Work task:
Return, verbatim and in full, the records that follow, but not their pictures.

##### Extracted information

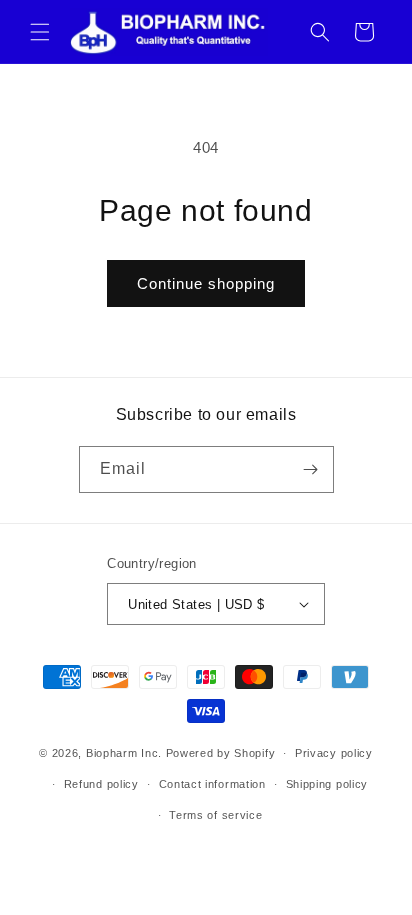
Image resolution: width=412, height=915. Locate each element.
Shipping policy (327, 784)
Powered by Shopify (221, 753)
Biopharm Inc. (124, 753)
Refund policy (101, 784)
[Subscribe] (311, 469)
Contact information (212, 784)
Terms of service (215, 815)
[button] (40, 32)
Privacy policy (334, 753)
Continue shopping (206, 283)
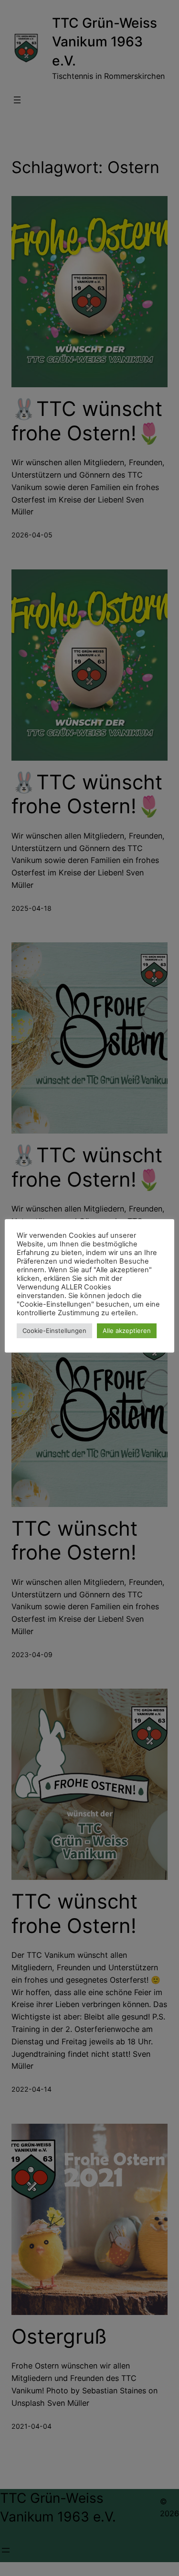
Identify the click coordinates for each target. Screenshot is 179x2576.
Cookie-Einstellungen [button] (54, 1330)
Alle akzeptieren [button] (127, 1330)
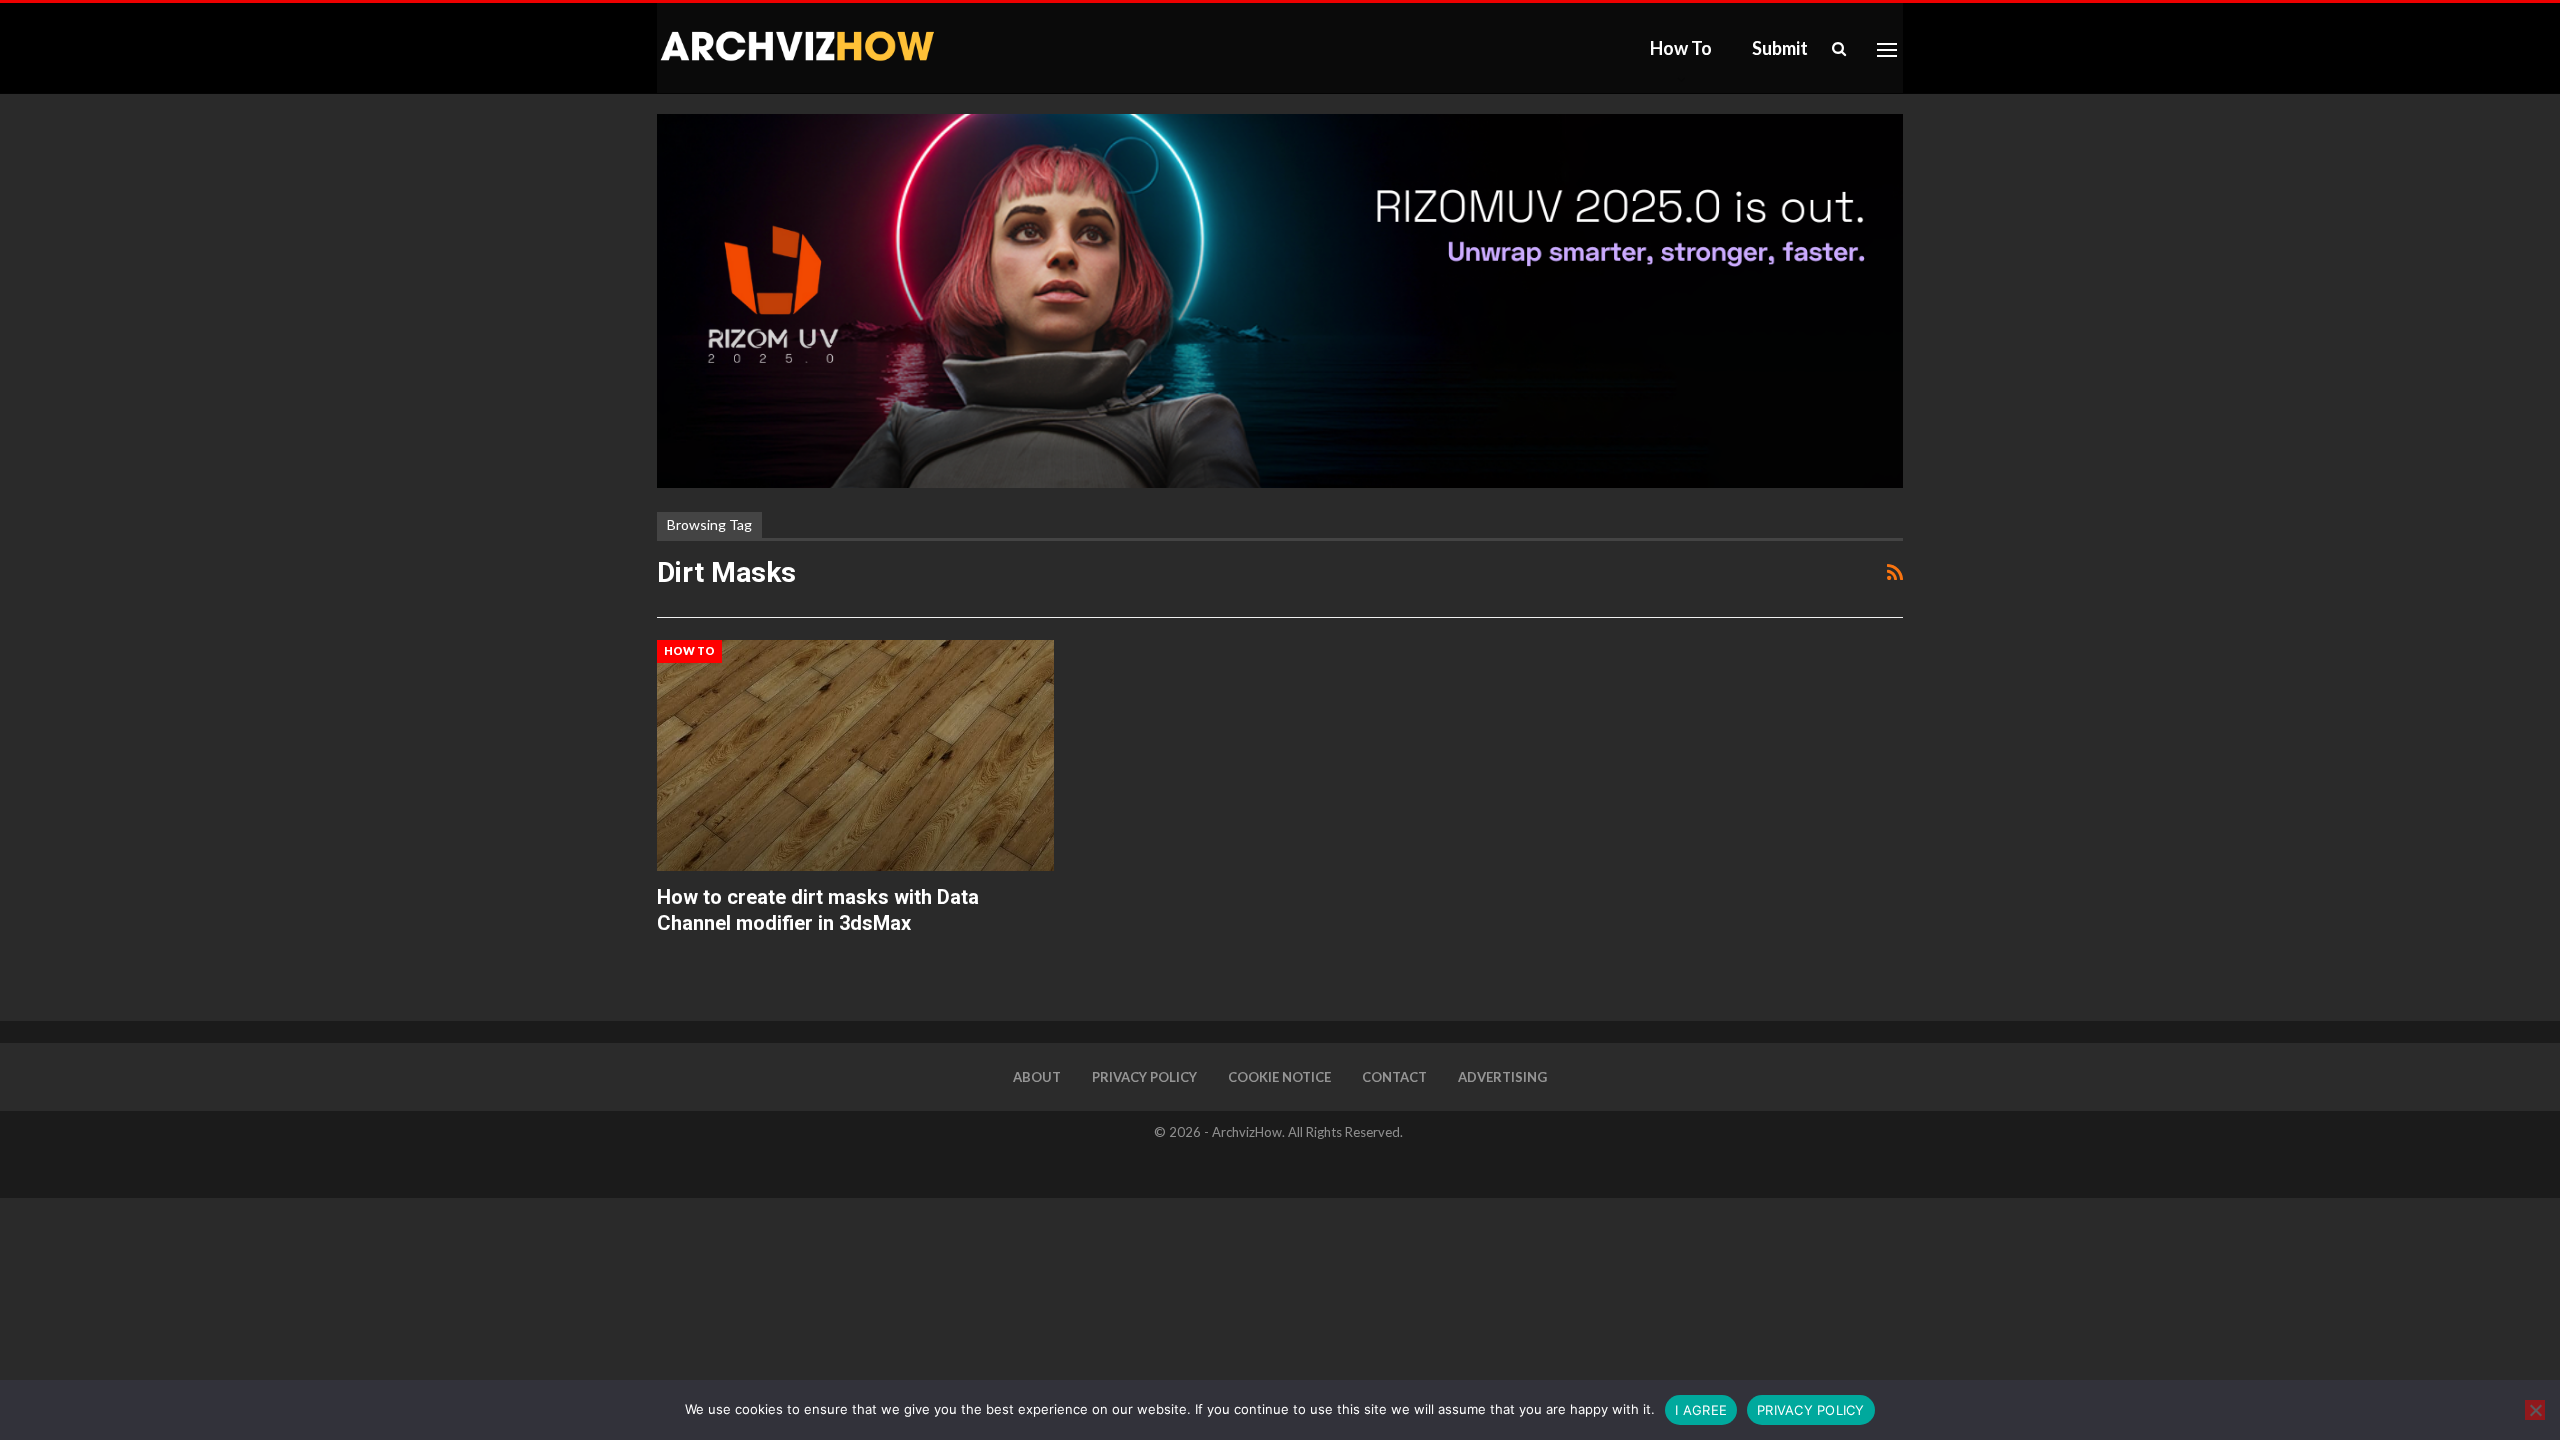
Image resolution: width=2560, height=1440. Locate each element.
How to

##########

Response to the exercise:
Image resolution: width=412, height=915. Locate each element.
Shipping policy (327, 784)
Powered by Shopify (221, 753)
Biopharm Inc. (124, 753)
Refund policy (101, 784)
[Subscribe] (311, 469)
Contact information (212, 784)
Terms of service (215, 815)
[button] (40, 32)
Privacy policy (334, 753)
Continue shopping (206, 283)
Identify the click coordinates for each target. Screenshot is 179x2576.
Cookie-Einstellungen [button] (54, 1330)
Alle akzeptieren [button] (127, 1330)
Image resolution: width=2560, height=1440. Locate each element.
How to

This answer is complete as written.